Em 1923, quando Mário de Andrade soltou-se na folia carioca, a "Cigarra" defendia a festa paulistana
Numa carta de 1939, endereçada a Sérgio Milliet, Mário de Andrade lembrava, com melancolia e alguma ambiguidade, o ataque cardíaco sofrido por seu pai, em fevereiro de 1917 -uma fatalidade que impediu o escritor de aproveitar a folia carnavalesca. "Quando meu pai ficou doente, eu estava me preparando pra ir num grande baile de Carnaval", contava ele na carta ao amigo. "Minha tia me dera um cetim verde-alface sublime e caríssimo. Eu mesmo desenhei um pierrô miraculoso." O traje já "estava passadinho, num manequim, no meu quarto", quando aconteceu a infelicidade que o impediu de usá-lo.Mário, que estava com 23 anos quando perdeu o pai, teve tempo para se esbaldar nas loucuras momescas -o que fez, aliás, com satisfação, tanto em São Paulo quanto no Rio. Em 1923, já autor de "Pauliceia Desvairada", jogou-se pela primeira vez na farra carioca e babou, como se pode ver no longo poema "O Carnaval Carioca", daquele mesmo ano.
A descoberta do Carnaval do Rio foi, aliás, um acontecimento vital, mas também conceitual, para os modernistas de São Paulo, que viram na manifestação multicolorida, erótica e miscigenada um índice pujante da brasilidade. No "Manifesto Antropófago", publicado em 1928, Oswald de Andrade, como se sabe, lançou a famosa sentença: "O Carnaval no Rio é o acontecimento religioso da raça".
Não que fosse desanimada a festa paulistana daqueles tempos. Havia corsos, cordões e bailes de fantasia; a imprensa dava destaque, publicava fotos, notas, crônicas. Havia a diversão da "elite branca", com influências venezianas e europeias, e a festa negra, em seus redutos, onde se tecia o samba paulista.

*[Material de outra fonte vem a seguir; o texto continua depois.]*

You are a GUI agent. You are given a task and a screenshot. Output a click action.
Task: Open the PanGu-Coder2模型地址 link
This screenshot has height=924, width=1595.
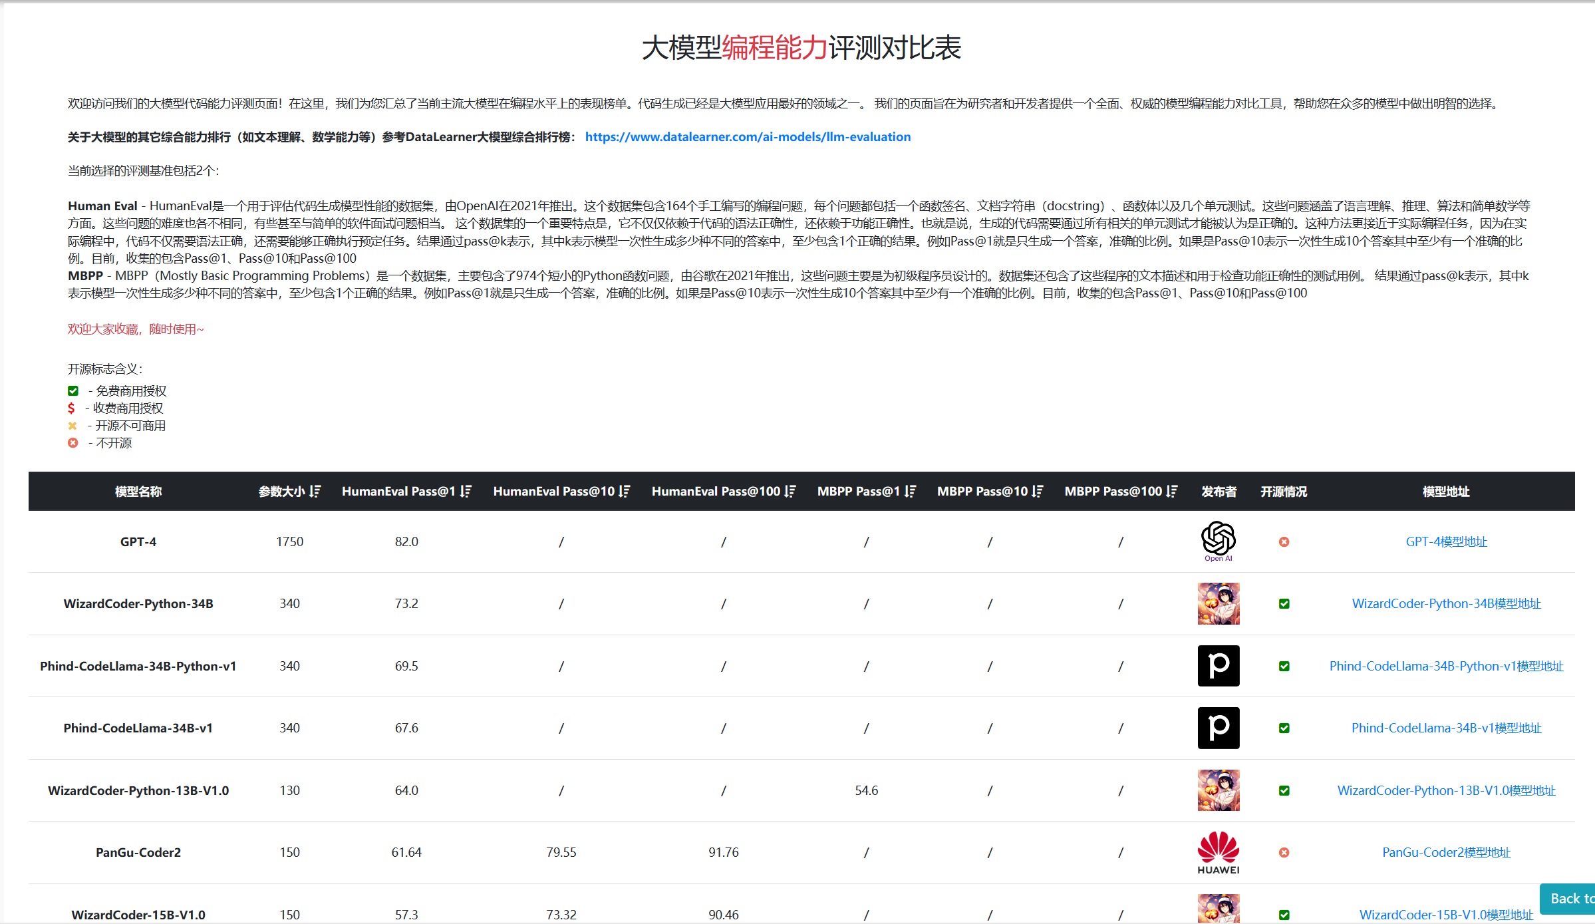pyautogui.click(x=1445, y=852)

No mesmo ano de 1923, em que Mário se entregou à "invasão furiosa das sensações" na "pagodeira" inesquecível da Guanabara, a revista "Cigarra" rebatia críticas à suposta "falta de espírito" da festa paulistana, dizendo que era argumento velho e falacioso: "Quer na avenida Paulista, onde o corso esteve brilhantíssimo, quer na avenida Rangel Pestana, para onde toda a população alegre se dirigiu, e em toda parte, o Carnaval não teve diques nem limites", dizia um editorial sobre a festa. Além de tudo isso, e das disputas de "serpentina, confetes e tubos de perfumes", a revista defendia seu argumento lembrando que "nada menos do que cinco clubes carnavalescos saíram à rua com suas alegorias".
Um cronista também contava, em tom farsesco, que até mesmo um "Cordão Literário" teria passado a todo vapor pelo centro da cidade. Segundo o relato, um grupo estava reunido na Redação da revista quando foi surpreendido por "palmas estrepitosas" que vinham da rua. Correram à janela para ver o que se passava e constatou-se que "ali estavam, fantasiadas, as letras paulistanas quase em peso". Do poeta Vicente de Carvalho a Monteiro Lobato, que, segundo a descrição, brincava "fantasiado de si próprio, isto é de Jeca, com chapéu de taquara e cigarrão atrás da orelha"...
Sábado passado, andei pela Vila Madalena. Vi, em galerias, obras que Lobato decerto não gostaria e, pelas ruas, gente fantasiada para brincar com um festejado bloco que só toca música dos Beatles. Não pude deixar de lembrar do refrão de uma música da pernambucana Lulina, em que uma garota paulistana repete, com seu sotaque característico: "Puta meu, tipo a nossa cara!".